A energia elétrica percorre um longo caminho de torres e cabos de transmissão ao sair das usinas de geração até chegar ao seu destino. Durante a época da seca no Brasil (de maio a novembro), esses equipamentos ficam expostos ao risco trazido pelo aumento do número de queimadas irregulares e de focos de incêndio. De acordo com a Agência Nacional de Energia Elétrica (Aneel), tais ocorrências estão entre as principais causas de desligamentos na transmissão de energia no país, durante esses meses.

Em Santa Catarina o cenário não é diferente e, geralmente, a região mais atingida é o Planalto Serrano. “Além dos impactos ambientais conhecidos, as queimadas trazem transtornos para a população rural, em consequência da interrupção no fornecimento de energia elétrica. Os recursos que poderiam ser investidos para melhor atender as comunidades, também acabam sendo utilizados para substituir postes queimados. A questão da segurança é outro fator importante a ser considerado, pois cada poste derrubado provoca rompimento de condutores energizados e pode oferecer riscos às vidas humana e silvestre”, afirma o gerente do Núcleo Planalto da Celesc, Gladimir Jeremias.

Os desligamentos forçados causados por queimadas irregulares podem ser de curta duração, conhecidos como “piscas”, ou de longa duração. Entretanto, mesmo os desligamentos de poucos segundos prejudicam a linha de produção das indústrias, as escolas, os pacientes em hospitais e as pessoas que sobrevivem com o uso, em casa, de equipamentos elétricos em tempo integral (eletrodependentes). Além disso, a fumaça decorrente dos incêndios diminui a visibilidade da pista e pode trazer riscos à segurança de motoristas.

Para evitar esses danos, basta adotar medidas simples, como:

– Não fazer queimadas irregulares para limpar pastagem ou plantio agrícola;

– Apagar as pontas de cigarro antes de jogá-las em lixeiras. Não jogar cigarros ou fósforos à beira de estradas ou perto de campos e florestas;

– Manter terrenos limpos, fazer aceiros ao redor de casas, currais, celeiros e outras construções e mantê-los roçados;

– Não deixar restos de cortes de árvores, plantações ou pastagens acumuladas na beira da estrada para que não sejam incendiados;

– Não queimar o lixo doméstico;

– Não acender fogueiras perto da vegetação;

– Não soltar balões;

– No caso de sinal de fumaça ou foco de incêndio, avisar imediatamente os bombeiros pelo telefone 193.
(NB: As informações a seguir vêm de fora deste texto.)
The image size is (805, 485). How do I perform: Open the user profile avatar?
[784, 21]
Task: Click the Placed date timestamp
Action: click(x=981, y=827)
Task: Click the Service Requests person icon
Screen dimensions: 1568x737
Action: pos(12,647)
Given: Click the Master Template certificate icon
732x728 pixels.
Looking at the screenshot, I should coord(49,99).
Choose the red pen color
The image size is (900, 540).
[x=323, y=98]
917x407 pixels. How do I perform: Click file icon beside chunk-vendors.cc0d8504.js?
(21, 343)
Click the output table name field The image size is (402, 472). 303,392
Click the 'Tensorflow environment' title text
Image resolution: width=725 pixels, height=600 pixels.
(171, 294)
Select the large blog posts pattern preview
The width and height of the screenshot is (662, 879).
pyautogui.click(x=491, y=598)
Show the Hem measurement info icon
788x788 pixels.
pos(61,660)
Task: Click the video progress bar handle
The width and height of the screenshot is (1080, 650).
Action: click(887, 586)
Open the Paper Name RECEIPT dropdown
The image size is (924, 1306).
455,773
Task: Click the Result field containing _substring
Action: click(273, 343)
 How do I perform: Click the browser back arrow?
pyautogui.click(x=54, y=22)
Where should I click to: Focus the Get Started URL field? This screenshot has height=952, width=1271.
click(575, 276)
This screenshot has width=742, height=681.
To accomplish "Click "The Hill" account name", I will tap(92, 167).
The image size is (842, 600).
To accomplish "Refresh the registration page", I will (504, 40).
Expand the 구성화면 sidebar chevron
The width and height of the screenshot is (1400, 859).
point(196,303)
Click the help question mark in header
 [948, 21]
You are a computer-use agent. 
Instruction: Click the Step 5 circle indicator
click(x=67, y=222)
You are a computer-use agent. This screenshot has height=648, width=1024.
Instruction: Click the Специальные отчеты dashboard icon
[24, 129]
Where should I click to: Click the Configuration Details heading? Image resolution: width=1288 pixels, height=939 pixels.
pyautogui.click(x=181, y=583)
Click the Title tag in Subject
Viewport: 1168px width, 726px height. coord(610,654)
Para mais informações acesse http://www.aneel.gov.br/campanha-queimadas e http://www.aneel.gov.br/campanha-incendios

Alternativas às queimadas irregulares no campo

Segundo a Empresa Brasileira de Pesquisa Agropecuária (Embrapa), a longo prazo o efeito de atear fogo na pastagem cultivada é desastroso, tanto para a pastagem (já que o fogo mata os microorganismos do solo), quanto para o bolso do pecuarista. Uma alternativa financeiramente mais interessante ao produtor seria transformar o capim seco em feno ou silagem para alimentar o rebanho ou, caso não seja possível, optar pela suplementação com ureia.

Outras opções apontadas pelo órgão para evitar as queimadas são: diversificação das espécies de forrageiras, divisão de invernadas, consorciação com leguminosas, banco de proteínas, adubação de formação e manutenção, fazer aceiros e, no que diz respeito ao rebanho, equilibrar a taxa de lotação e fazer rotação de pastagem com intervalo de, pelo menos, 30 dias para eliminar os parasitas.